Directions for this task: Print the following listing line for line without changing any wording, and leave out the pictures.

Dataset entries:
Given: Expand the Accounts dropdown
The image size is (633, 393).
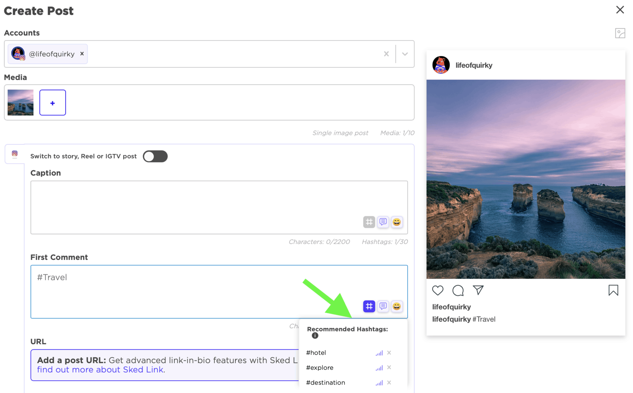Looking at the screenshot, I should [405, 54].
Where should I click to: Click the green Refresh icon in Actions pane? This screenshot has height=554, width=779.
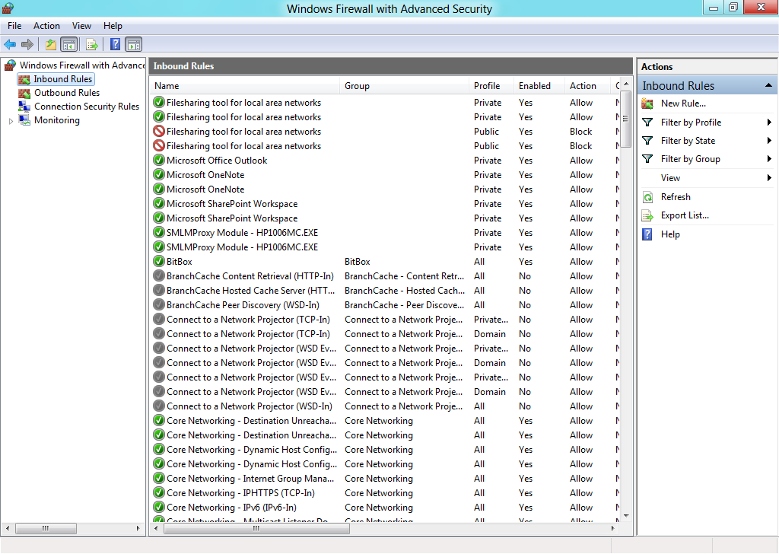(x=647, y=197)
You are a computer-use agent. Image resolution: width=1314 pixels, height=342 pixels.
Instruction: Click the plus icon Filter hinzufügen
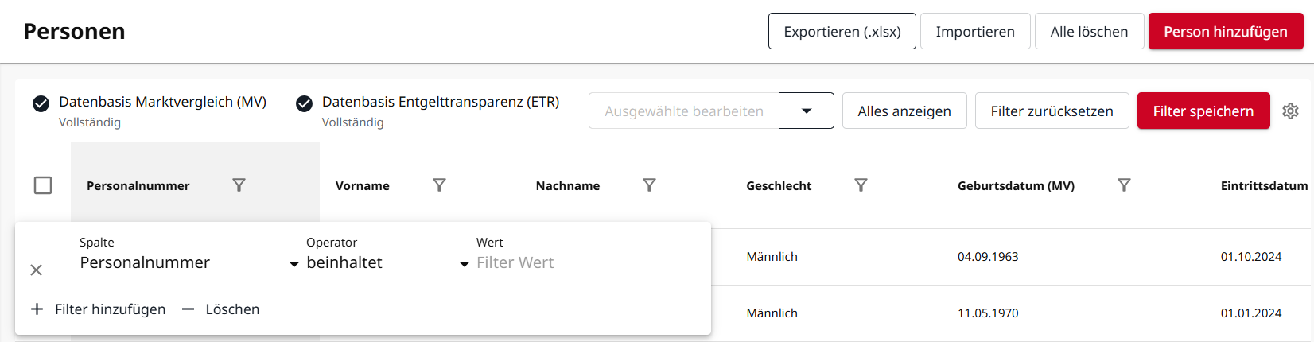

The answer:
Given: Expand the Accounts dropdown
The image size is (633, 393).
Looking at the screenshot, I should [405, 54].
Where should I click to: Click the green Refresh icon in Actions pane? This screenshot has height=554, width=779.
(x=647, y=197)
You are a computer-use agent. Image resolution: width=1314 pixels, height=342 pixels.
Instruction: Click the plus icon Filter hinzufügen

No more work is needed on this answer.